10. 2. 1. 3. La communication

Le corrolaire du lien direct établi entre les mots et les choses est une communication facilitée entre les peuples. S’il est un domaine dans lequel la transmission exacte des concepts est d’une importance cruciale, c’est bien la science. La pensée de Bacon, puis le développement de la recherche collective dans la droite ligne de la pensée de celui-ci, ont démontré à quel point la diffusion des idées est indispensable aux progrès de la science (cf. supra 2e partie, 8. 1.). Ainsi Garat estime :

‘si jamais, comme nous en avons formé déjà le voeu, l’Europe est établie en république, il ne faut pas douter que ces républiques ne forment un jour un congrès de philosophes chargés de l’institution de cette langue354, qui serait de toutes les nations la source de tant de lumières et de tant de vertus, de tant de richesses, de tant de prospérités nouvelles (Garat, Séances des Écoles normales recueillies par des sténographes, Préambule, T. II, 1795 : 37 ; cité par Gusdorf, 1978 : 413). ’

Les aménagements des domaines scientifiques par différentes tentatives de taxinomies botaniques et de nomenclatures chimiques, et le succès européen de la Nomenclature chimique de 1787 – après quelques aménagements toutefois (cf. infra, 13. 1. 2.) –, laissent espérer un projet de plus vaste ampleur. En effet, l’utilisation majoritaire de formants classiques en font des langues véhiculaires efficaces :

‘La nouvelle nomenclature autorise une autre prouesse : grâce à elle, les hommes peuvent commercer. Il ne faut pas seulement une circulation des « graines et semences », par les voyages, il faut également et non moins un échange entre les botanistes, les Académies et les expérimentateurs (Dagognet, 1970 : 20)355.’

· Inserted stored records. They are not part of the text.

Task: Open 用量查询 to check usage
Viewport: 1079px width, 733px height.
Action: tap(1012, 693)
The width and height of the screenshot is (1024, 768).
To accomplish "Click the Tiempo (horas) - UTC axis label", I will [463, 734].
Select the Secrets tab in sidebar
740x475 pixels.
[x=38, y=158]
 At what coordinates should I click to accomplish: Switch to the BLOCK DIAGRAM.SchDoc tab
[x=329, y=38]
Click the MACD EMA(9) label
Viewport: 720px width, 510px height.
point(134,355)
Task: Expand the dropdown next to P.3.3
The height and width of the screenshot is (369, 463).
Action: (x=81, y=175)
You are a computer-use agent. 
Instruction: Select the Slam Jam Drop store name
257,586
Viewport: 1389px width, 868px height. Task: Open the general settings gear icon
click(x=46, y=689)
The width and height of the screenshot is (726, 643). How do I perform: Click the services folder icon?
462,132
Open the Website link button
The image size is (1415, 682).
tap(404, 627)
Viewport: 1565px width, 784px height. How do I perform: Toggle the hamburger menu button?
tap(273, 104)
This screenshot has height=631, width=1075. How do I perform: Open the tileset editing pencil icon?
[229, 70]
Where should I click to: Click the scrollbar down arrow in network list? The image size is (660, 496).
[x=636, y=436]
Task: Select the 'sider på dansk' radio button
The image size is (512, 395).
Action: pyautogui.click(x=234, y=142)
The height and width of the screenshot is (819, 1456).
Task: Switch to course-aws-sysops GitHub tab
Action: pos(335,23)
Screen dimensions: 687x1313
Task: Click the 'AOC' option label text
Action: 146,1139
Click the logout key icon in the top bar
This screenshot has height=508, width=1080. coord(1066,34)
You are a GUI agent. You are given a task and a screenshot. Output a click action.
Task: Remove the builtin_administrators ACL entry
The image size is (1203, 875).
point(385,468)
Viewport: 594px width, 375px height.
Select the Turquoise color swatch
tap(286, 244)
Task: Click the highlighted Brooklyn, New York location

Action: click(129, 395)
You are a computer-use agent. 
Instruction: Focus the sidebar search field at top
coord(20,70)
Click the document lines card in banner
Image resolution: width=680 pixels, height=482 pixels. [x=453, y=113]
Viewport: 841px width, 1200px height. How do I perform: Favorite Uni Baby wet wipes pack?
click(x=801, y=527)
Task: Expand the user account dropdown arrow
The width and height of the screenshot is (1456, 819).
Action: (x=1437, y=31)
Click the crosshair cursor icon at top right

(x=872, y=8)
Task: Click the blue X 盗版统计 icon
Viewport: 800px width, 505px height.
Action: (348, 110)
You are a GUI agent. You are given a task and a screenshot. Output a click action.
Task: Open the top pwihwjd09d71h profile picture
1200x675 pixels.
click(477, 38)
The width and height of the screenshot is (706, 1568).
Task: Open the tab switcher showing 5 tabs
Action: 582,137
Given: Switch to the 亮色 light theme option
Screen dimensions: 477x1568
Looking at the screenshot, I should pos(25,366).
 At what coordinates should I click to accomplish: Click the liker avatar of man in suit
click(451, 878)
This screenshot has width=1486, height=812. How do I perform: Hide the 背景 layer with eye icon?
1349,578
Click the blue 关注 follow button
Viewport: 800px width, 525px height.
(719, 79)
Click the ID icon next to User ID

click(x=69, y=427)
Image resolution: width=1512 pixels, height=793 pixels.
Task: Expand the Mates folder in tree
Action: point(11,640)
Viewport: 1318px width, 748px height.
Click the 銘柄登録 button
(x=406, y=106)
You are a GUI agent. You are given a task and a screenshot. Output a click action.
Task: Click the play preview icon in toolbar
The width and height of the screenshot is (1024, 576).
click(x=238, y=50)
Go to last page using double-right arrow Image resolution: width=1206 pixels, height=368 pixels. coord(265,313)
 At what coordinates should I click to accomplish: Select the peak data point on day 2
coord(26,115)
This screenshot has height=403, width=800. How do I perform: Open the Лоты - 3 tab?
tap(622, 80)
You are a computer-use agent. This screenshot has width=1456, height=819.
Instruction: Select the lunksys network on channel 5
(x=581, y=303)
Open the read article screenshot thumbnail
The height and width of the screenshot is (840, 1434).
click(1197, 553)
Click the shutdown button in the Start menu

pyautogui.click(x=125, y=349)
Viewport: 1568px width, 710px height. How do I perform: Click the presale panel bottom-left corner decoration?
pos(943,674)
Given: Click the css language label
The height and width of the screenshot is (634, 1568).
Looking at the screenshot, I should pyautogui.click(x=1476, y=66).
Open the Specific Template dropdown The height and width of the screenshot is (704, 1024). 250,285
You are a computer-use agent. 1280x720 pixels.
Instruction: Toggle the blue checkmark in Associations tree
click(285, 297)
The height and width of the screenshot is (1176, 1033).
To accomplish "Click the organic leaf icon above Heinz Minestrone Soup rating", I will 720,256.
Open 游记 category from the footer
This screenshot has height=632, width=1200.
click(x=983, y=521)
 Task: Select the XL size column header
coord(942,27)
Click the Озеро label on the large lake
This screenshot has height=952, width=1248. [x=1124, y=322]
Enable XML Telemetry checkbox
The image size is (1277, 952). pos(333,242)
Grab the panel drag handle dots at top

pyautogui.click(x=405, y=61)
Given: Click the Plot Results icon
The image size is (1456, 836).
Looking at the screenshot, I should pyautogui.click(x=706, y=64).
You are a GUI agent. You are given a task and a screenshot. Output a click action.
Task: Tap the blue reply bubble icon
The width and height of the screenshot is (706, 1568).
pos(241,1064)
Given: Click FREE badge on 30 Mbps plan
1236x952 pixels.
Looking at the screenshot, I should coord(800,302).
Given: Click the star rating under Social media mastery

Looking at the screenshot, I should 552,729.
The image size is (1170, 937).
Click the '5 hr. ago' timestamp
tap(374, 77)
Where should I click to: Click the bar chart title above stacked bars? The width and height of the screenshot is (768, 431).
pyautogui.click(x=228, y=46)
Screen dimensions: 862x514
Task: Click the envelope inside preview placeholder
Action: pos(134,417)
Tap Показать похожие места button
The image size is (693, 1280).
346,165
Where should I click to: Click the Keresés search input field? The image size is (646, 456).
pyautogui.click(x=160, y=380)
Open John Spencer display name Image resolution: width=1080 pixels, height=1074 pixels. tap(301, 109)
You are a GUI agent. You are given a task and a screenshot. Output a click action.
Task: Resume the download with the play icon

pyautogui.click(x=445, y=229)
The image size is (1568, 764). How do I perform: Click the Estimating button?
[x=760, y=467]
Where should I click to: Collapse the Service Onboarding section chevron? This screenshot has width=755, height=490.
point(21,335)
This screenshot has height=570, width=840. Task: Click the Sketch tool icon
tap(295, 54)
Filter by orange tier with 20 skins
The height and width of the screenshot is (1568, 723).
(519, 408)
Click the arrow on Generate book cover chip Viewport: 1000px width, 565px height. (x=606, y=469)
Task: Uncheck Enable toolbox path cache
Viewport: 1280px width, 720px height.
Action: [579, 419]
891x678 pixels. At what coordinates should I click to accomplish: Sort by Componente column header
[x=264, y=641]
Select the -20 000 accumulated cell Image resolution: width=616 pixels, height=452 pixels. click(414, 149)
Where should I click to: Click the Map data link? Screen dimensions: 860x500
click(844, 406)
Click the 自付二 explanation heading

Ainsi, le latin en voie d’amuïssement laisse apparaître un manque qu’il ne tardera pas à combler en fournissant les éléments de leur nomenclature aux quelques systèmes sémiotiques scientifiques qui connaissent un succès supranational.

Notes
354.

La langue universelle des sciences.

355.

L’aspect commercial de la botanique est un des points que nous n’avons pas abordés, mais qui est loin d’être négligeable, comme le démontre François Dagognet (1970 : 20-21). De la même manière, la production de produits manufacturés lie les recherches en chimie à des enjeux économiques (cf. François Dagognet (1969 : 168)).